Lucian took the headphones. They felt heavy and solid in his hands. He looked at Lily, then slowly lifted the device and placed the padded cups over his ears.

The effect was instantaneous and absolute.

The low, persistent, vibrating hum of the mansion's mana-grid, a sound he hadn't even realized he was constantly gritting his teeth against, simply vanished.

The distant, muffled thud of footsteps in the corridor above ceased to exist. The slight whistling of the wind against the reinforced glass was gone.

It was a total, beautiful, suffocating silence.

For the first time since he had awakened in this fragile, overwhelmed body, the relentless sensory assault of the world was cut off.

He didn't have to hear the house breathing. He didn't have to process the auditory friction of a hundred people moving around him.

Lucian let out a breath he felt like he had been holding for a week. The tension in his jaw slackened. The tight, defensive posture of his shoulders dropped. He looked down at Lily, who was watching him with eager, hopeful eyes.

Slowly, the corner of his mouth twitched. It pulled upward, just a fraction, breaking the flat, statuesque apathy of his face.

It wasn't a wide, joyful grin. It was a small, quiet, genuine smile of pure, unadulterated relief.

"Thanks," Lucian said. The word was muffled to his own ears, but the sincerity in the vibration of his throat was real.

Lily's face lit up like a flare. She giggled, a sound Lucian could barely hear through the heavy padding. "It's been a long time since I saw you smile,"

she said, her voice reading on his lips more than his ears. "You look less like a dead fish now."

She settled back down onto his lap, making herself comfortable against his leg. Lucian kept the headphones on, basking in the glorious, empty quiet.

He looked back out the window, finding that the gray sky looked much less oppressive when it wasn't accompanied by the noise of the city.

They sat there in peace for several long minutes. Lucian assumed the conversation was over, perfectly content to serve as a very quiet pillow for his sister until she got bored and left.

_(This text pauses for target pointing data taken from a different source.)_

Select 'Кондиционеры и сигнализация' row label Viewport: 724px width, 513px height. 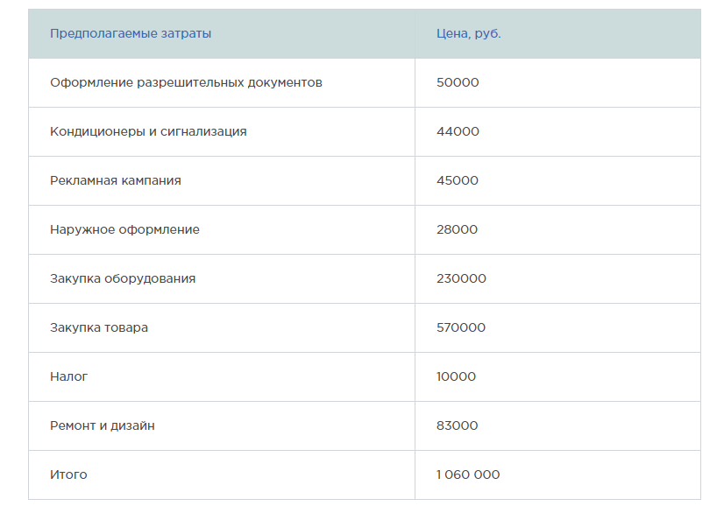click(x=148, y=131)
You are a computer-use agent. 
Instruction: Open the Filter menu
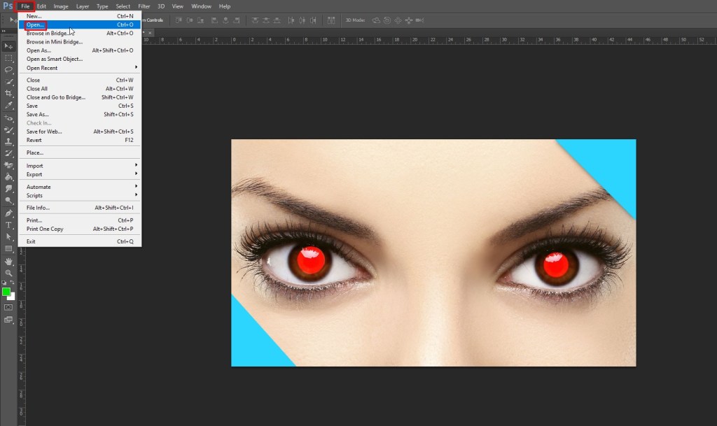144,6
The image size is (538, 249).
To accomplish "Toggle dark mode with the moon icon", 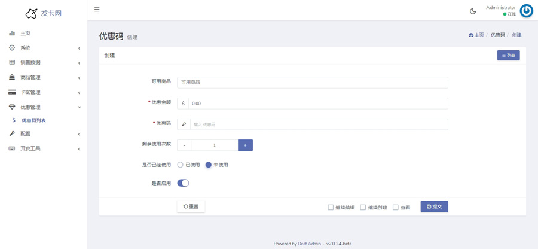I will [x=473, y=11].
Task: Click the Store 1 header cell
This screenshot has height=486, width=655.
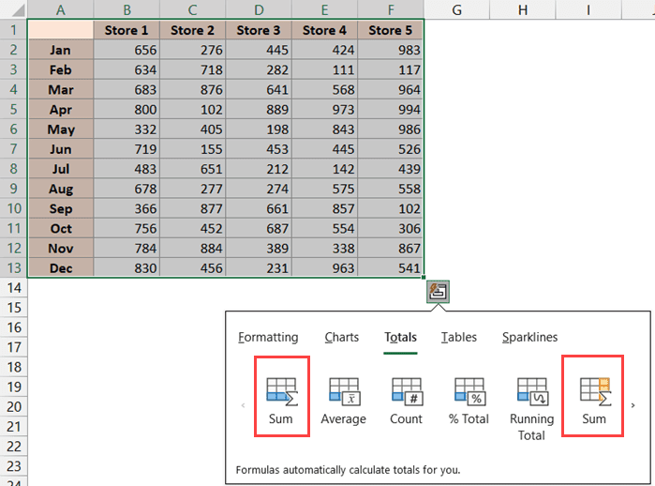Action: tap(127, 30)
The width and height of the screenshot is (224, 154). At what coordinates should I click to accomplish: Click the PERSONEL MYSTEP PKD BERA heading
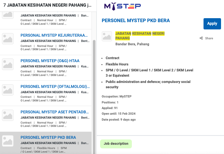click(x=136, y=20)
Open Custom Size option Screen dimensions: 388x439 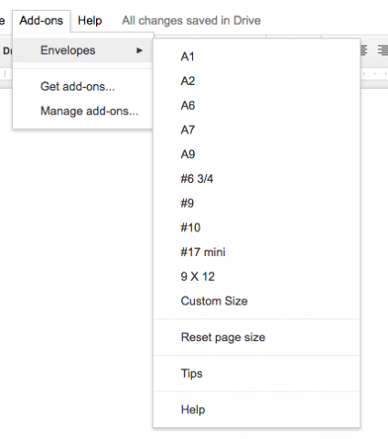(256, 301)
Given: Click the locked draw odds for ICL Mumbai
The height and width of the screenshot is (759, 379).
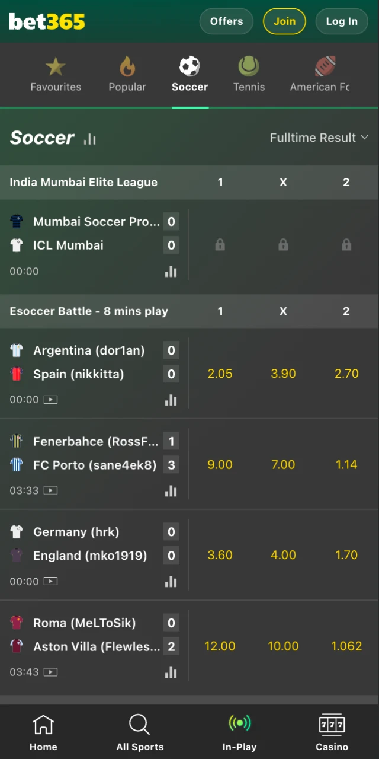Looking at the screenshot, I should [x=283, y=244].
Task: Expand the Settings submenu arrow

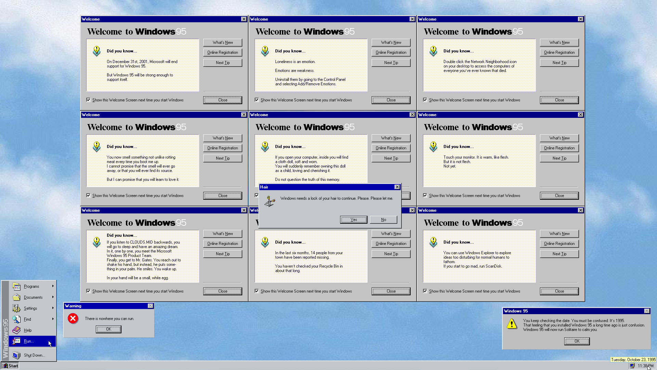Action: pos(53,308)
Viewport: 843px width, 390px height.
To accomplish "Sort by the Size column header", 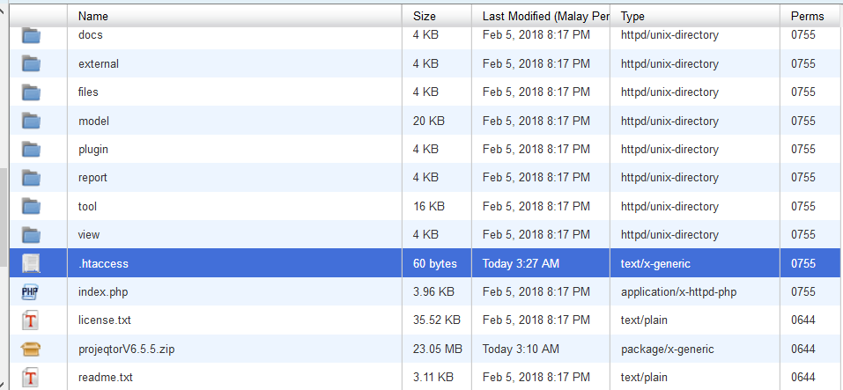I will pyautogui.click(x=425, y=16).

But Lily was a creature of boundless curiosity. She tilted her head back, looking up at him upside down from his lap. She tapped his knee to get his attention.

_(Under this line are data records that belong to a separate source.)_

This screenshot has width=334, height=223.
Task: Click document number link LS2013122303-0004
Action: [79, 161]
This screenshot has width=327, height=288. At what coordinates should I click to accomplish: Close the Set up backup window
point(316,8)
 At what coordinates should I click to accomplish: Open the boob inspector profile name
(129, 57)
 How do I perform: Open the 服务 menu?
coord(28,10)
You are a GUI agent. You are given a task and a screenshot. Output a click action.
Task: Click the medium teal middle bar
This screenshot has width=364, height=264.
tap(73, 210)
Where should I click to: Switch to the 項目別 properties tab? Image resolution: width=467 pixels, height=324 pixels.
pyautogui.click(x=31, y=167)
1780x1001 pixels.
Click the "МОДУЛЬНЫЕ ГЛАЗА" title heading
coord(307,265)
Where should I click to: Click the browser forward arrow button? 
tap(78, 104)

When he looked down, she asked the question that had been burning in her mind ever since she heard the maids whispering in the kitchen.

"So," Lily said, exaggerating the movement of her lips so he could understand her through the noise-canceling foam. "If you didn't yell at her, why did you scare Sister Seraphina so bad?"

Lucian looked down at the upside-down face of his sister. He thought about the absolute terror in the noblewoman's eyes, the way her vanity had shattered when she realized she meant absolutely nothing to him. He thought about the sheer, pathetic absurdity of his predecessor's life.

Lucian's expression returned to its usual, deadpan flatness.

"I just laughed out loud," Lucian said, his voice a low, steady rumble, "and she ran away."